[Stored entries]

Content starts

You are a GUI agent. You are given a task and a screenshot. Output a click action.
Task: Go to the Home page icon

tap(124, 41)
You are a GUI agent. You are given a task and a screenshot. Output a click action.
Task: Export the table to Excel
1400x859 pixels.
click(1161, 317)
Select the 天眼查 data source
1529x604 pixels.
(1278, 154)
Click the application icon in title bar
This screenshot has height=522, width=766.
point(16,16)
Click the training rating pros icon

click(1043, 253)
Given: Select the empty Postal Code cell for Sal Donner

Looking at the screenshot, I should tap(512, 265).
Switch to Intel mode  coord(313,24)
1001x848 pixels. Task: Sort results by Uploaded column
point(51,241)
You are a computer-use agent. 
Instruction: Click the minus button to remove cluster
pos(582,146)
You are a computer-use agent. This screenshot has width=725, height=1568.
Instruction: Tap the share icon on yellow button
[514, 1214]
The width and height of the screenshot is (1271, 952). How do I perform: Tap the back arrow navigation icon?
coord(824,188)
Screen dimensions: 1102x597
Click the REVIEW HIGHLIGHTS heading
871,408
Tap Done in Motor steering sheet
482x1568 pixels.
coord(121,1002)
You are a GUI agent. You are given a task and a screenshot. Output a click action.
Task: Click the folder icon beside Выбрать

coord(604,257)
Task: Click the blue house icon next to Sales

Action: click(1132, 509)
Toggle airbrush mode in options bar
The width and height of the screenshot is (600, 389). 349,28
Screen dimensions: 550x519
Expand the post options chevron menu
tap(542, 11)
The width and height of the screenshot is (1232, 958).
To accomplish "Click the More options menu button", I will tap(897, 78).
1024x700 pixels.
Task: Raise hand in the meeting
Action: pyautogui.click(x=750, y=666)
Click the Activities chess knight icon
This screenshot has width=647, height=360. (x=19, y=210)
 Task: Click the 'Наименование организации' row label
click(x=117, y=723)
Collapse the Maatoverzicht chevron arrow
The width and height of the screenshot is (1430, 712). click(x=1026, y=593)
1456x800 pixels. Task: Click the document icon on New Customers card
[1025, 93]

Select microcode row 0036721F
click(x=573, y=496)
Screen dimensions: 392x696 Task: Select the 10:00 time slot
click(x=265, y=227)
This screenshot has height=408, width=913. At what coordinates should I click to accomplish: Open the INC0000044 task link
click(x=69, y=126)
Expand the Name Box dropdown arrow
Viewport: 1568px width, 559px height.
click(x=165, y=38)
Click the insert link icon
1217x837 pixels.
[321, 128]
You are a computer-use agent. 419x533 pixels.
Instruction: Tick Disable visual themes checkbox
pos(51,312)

Content ends

EXERCISE ->
Copy out each line of the records above that includes "computer".

ANSWER BELOW ->
You are a computer-use agent. 
You are a computer-use agent. This screenshot has width=725, height=1568.
You are a computer-use agent. 419x533 pixels.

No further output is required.